The question is not, as it was mostly played out, whether Lopez Prater’s academic freedom and freedom of speech were violated or that on the other hand as the students’ claim that Islam was attacked. The underlying issue is what, if any, circumstances allow groups to overpower freedom of speech. And group power is a huge issue, for which our current cultural conflicts – like this incident at Hamline – are a proxy.

But there is a way to keep power out of such free-speech arguments: those who object to what they might hear or see, don’t have to hear or see it. And importantly, unless they’re willing to debate what’s presented, it’s their responsibility, their obligation, to take action to avoid what they don’t want to see or hear, to avoid what offends them. Failing that, they have no rights – and should not have the power – to claim what’s said or written or portrayed in art should not exist.

Dick Lilly
Dick Lilly
Dick Lilly is a former Seattle Times reporter who covered local government from the neighborhoods to City Hall and Seattle Public Schools. He later served as a public information officer and planner for Seattle Public Utilities, with a stint in the mayor’s office as press secretary for Mayor Paul Schell. He has written on politics for Crosscut.com and the Seattle Times as well as Post Alley.

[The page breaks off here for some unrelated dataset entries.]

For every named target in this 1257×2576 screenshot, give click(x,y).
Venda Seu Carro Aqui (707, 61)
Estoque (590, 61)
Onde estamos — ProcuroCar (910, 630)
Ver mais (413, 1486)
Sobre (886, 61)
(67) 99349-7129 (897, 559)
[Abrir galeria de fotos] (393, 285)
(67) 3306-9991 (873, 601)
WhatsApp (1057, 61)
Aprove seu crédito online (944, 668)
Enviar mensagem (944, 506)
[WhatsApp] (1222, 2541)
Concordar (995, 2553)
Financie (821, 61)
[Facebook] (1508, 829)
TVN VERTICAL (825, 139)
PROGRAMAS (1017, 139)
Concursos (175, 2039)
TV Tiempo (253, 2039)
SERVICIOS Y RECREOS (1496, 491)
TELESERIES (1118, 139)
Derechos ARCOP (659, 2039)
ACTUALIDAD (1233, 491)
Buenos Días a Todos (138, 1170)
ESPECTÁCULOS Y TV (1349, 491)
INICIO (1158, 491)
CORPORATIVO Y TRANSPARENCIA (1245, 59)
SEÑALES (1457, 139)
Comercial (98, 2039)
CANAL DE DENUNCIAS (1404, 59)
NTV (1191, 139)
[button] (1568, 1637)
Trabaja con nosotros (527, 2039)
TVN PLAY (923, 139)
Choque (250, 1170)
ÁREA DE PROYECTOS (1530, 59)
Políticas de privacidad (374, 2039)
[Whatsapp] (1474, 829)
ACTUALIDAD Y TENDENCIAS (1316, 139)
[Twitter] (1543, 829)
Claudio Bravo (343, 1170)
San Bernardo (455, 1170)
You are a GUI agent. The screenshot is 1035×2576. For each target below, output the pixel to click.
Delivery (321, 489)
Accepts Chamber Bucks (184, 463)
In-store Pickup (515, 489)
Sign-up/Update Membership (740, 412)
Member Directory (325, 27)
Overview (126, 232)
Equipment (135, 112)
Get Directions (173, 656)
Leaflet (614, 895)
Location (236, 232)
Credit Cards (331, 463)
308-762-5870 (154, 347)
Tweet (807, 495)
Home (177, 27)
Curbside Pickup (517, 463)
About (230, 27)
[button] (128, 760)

  1. To agree with the president of the university in this post seems to mean that any of us has the power, and the right, under some circumstances, to ban anything we find offensive, regardless of the consequences. It goes beyond free speech. I think it also conflates religious beliefs with culture, which are not the same, if examined carefully and thoughtfully.

  2. To heap folly on folly, the art was more or less provably not islamophobic. It was produced by an islamic artist, in a cultural tradition of centuries of renditions of Mohammed that I believe continues to this day. Those administrators were cowards or fools.

  3. Thank you for this very timely piece. It needs to be expanded to examine other incidents where too-tender-for-the-real-world students complain about professors and others at academic institutions. We have witnessed, far too often, the very real effects of cancel culture. Academic “leadership” becomes an oxymoron when students are allowed to run out anyone who challenges their worldview, or commits what students believe to be a high offense when such offenses are going to occur throughout life. Indeed, what and why one person finds offensive is precisely what ought to be examined in an academic setting.

  4. Thank you for this reporting.
    Free speech is paramount in such situations. I hope Lopez is pursuing this matter in court.
    Over reaction by the school district only gives the culture war proponents more ammunition
    I like to think Washington School Districts would never act so precipitously but they might.

  5. Hi Dick! While I mostly agree with your concern here, I also wonder: Doesn’t power nearly always play a role in what we hear? Ron DeSantis is demonstrating this noisily in FL with “don’t say gay” bill; no CRT in schools policy; restriction on African-American AP curriculum; threats to New School faculty, etc.